A biomimética na arquitetura não define a forma ou busca que seja parecido com isso ou com aquilo. O objetivo é que tenha na arquitetura uma solução que desempenhe a estratégia que foi observada na natureza. Não é exatamente a forma pela forma, não se pretende copiar formas, e sim uma razão mais profunda das formas. E vai muito além de se inspirar somente em formas. Se observa contexto, sistemas, inter-relações e é nestas associações que está a verdadeira beleza da biomimética. A criação arquitetônica é livre pois está apenas sendo inspirada por um design principle, que é a estratégia de como a natureza faz o que o projeto busca como desempenho para uma determinada demanda. É um processo de co-criação entre a biologia e a arquitetura, é de fato transdisciplinar.
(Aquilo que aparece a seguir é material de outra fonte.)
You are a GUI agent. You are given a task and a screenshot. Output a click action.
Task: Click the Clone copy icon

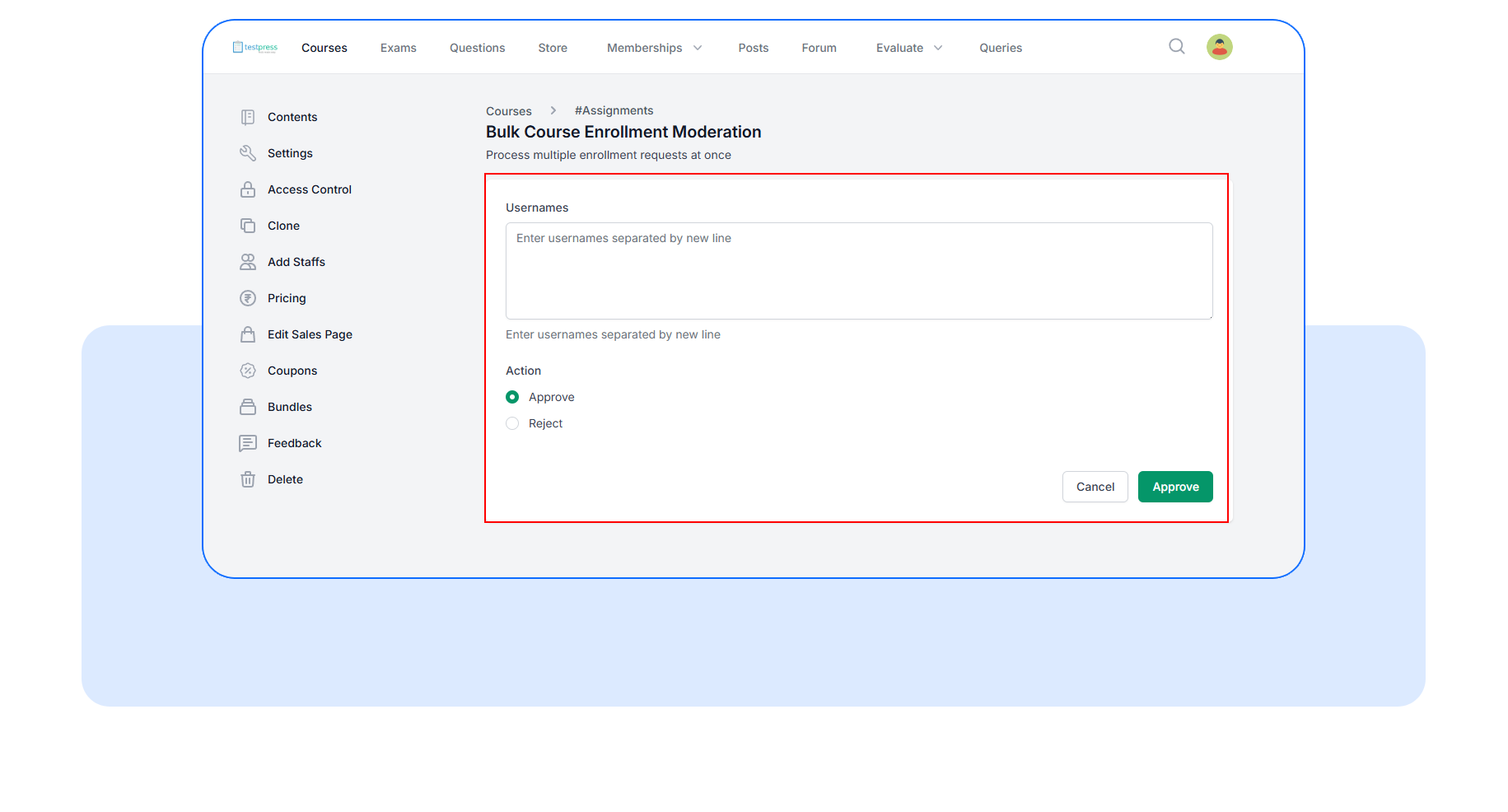[247, 226]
Conversamos com uma bióloga, Alessandra Araujo, para fazer a ponte entre a natureza e arquitetura, através da prática da biomimética. Pensar em biomimética aplicada na arquitetura é algo muito natural. Na natureza é muito fácil de encontrar respostas para alguns desafios da criação arquitetônica. Afinal, áreas criadas pelo homem têm várias necessidades de unir, proteger, isolar, agregar, permitir encontros, espaços para trocas, espaços de quietude e etc. Na natureza vários organismos e seus sistemas também desempenham estas necessidades. Alessandra mencionou que Le Corbusier citou, em um livro de Planejamento Urbano, que “o termo biologia convém eminentemente à arquitetura e ao urbanismo: biologia, qualidades de uma arquitetura e um urbanismo vivos. Biologia que gera plantas e cortes de edifícios, que coordena volumes, que responde a funções, biologia que dota as circulações de flexibilidade e harmonia. A vida se desenvolve de dentro para fora; se desabrocha aberta à luz e oferecida ao espaço”.
O escritório Natureza Urbana, tem o ambiente natural como o principal ambiente de trabalho, ora estruturando projetos que visam atrair o público para conhecer algumas das áreas naturais mais incríveis do Brasil, como os Parques Nacionais de Aparados da Serra e do Iguaçú, ora reforçando a presença da natureza no meio urbano, como em projetos recentes desenvolvidos em Poços de Caldas e São Paulo.